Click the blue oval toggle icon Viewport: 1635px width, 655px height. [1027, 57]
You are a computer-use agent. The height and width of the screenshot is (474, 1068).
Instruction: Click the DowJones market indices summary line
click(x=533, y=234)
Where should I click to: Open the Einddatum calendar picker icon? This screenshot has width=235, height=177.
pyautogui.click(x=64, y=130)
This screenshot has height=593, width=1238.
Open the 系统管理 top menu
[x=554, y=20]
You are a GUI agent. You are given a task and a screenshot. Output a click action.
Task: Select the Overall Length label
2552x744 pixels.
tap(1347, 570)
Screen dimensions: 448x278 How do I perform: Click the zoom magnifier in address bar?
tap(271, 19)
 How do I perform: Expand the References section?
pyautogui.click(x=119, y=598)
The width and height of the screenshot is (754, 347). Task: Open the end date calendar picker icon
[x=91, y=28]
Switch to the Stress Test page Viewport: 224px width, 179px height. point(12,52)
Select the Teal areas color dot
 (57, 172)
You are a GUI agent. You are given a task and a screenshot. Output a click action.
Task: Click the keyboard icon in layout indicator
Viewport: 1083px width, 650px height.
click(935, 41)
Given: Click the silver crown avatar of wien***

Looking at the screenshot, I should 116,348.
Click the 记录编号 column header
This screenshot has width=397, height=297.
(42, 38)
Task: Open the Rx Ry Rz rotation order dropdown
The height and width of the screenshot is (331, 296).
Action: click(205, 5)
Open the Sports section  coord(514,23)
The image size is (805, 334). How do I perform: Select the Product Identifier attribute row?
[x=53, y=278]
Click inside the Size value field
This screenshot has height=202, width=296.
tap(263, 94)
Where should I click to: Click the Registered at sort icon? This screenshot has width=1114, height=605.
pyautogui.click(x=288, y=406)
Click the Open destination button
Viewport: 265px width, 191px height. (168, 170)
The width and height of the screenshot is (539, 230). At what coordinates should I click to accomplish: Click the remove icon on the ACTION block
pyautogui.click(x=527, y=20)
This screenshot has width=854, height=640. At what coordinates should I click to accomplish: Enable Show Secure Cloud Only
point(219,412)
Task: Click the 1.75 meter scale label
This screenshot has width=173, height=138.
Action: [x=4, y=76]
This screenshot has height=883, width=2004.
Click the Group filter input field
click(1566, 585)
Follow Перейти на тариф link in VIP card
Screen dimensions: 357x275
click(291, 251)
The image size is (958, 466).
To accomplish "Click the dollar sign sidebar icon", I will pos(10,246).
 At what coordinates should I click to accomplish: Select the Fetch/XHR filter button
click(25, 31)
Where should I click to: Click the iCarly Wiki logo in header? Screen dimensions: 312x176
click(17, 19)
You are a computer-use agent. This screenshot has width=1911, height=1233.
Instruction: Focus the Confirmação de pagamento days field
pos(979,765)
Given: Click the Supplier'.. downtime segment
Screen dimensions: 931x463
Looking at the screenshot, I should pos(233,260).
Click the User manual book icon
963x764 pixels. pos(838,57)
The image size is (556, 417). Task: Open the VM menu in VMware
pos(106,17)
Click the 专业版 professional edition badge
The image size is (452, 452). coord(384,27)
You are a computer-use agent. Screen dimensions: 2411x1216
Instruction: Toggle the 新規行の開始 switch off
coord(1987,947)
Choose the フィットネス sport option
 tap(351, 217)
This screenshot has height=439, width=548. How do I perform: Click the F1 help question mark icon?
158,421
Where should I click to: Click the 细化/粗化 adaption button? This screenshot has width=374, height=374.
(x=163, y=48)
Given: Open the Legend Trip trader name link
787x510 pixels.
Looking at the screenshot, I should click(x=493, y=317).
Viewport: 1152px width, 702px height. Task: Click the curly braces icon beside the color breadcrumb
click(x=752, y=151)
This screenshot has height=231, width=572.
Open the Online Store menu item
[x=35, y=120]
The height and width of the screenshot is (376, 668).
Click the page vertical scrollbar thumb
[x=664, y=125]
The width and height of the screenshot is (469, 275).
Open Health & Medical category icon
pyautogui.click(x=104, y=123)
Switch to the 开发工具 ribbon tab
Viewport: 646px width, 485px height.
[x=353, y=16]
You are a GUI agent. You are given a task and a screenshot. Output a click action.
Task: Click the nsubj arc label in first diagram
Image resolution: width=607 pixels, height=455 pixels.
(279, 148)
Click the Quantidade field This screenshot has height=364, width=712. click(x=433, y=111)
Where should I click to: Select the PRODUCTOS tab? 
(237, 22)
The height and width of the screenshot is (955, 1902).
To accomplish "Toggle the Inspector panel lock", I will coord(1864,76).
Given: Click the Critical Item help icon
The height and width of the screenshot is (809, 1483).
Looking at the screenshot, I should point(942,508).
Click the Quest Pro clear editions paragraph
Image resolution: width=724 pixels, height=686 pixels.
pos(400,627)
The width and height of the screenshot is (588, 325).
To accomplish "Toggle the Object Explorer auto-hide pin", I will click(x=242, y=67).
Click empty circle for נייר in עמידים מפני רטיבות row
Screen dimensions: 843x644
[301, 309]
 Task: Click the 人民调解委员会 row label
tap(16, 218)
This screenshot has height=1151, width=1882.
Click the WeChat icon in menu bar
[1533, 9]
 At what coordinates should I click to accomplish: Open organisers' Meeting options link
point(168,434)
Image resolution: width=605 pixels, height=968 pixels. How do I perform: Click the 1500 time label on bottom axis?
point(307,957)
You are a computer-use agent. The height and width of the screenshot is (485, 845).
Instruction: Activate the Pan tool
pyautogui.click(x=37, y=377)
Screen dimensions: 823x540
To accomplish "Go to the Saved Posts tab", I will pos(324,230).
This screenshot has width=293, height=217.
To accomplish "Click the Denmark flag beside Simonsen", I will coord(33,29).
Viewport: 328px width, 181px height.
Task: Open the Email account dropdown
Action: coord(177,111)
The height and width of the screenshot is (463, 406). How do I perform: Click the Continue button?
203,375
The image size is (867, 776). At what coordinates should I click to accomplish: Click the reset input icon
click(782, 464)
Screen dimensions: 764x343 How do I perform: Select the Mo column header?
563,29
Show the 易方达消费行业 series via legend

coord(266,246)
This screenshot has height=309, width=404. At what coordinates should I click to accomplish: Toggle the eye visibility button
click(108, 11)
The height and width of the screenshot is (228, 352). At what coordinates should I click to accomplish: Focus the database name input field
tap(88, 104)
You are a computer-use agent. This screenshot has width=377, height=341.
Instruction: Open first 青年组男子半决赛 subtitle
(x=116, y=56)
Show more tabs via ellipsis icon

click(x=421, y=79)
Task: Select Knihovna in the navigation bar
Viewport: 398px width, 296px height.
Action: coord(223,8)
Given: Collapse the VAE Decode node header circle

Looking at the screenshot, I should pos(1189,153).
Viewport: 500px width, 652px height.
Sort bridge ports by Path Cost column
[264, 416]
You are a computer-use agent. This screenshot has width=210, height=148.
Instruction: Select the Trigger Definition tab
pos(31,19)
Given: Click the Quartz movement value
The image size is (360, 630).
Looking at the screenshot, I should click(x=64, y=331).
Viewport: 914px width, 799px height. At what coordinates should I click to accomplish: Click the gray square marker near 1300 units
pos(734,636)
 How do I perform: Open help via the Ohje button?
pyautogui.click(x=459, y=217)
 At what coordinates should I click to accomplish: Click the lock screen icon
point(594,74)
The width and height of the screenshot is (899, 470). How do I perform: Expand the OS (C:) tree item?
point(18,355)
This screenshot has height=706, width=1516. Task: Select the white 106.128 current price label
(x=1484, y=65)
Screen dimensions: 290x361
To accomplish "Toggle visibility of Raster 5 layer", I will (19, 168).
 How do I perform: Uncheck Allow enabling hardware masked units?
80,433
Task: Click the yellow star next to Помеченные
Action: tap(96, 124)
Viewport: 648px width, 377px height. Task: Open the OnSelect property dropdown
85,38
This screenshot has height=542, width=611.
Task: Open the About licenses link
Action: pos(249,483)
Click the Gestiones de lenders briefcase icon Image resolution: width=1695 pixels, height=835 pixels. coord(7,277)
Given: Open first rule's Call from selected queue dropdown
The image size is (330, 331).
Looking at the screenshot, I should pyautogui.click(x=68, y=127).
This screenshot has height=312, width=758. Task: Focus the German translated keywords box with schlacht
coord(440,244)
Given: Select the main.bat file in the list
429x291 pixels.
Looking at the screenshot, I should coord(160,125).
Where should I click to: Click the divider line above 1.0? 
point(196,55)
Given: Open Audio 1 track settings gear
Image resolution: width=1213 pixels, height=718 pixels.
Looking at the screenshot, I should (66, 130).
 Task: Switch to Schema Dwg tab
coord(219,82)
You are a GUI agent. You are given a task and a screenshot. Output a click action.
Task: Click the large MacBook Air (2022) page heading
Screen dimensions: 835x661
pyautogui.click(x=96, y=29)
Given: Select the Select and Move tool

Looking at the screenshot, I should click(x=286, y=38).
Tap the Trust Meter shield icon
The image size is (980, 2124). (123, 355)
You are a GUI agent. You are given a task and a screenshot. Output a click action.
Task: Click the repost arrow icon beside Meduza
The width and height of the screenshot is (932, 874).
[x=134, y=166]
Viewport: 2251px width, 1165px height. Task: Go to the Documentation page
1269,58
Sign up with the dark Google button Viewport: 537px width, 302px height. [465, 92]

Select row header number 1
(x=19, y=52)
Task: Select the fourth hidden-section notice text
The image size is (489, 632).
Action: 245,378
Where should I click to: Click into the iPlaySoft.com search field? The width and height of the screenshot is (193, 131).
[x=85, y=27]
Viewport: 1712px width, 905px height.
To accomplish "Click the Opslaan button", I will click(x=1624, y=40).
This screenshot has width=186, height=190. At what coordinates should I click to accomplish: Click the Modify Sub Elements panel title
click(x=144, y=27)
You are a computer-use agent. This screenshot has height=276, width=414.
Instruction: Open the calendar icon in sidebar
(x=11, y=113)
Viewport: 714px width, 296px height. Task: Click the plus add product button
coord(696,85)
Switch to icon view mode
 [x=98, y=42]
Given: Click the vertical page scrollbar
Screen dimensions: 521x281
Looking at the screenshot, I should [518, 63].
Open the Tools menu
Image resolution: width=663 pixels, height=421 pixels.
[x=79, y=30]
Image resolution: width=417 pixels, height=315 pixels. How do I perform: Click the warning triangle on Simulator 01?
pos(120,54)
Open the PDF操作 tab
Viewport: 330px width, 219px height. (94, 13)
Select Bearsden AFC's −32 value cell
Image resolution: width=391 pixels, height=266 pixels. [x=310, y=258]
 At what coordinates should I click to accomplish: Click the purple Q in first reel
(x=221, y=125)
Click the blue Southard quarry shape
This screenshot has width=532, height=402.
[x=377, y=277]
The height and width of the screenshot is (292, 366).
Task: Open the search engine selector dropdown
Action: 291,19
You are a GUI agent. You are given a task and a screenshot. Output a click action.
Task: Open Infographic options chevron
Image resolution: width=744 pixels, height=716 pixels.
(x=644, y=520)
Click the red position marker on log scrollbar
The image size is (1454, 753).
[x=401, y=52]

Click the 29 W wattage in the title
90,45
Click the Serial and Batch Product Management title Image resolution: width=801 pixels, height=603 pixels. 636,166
+-------+
Problem requirements:
Render the lines from the start of the lines above through the one containing "click(x=533, y=234)" as a Markdown table with columns Row and Line. Leave out blank lines.

Response below:
| Row | Line |
|---|---|
| 1 | Click the blue oval toggle icon Viewport: 1635px width, 655px height. [1027, 57] |
| 2 | You are a computer-use agent. The height and width of the screenshot is (474, 1068). |
| 3 | Instruction: Click the DowJones market indices summary line |
| 4 | click(x=533, y=234) |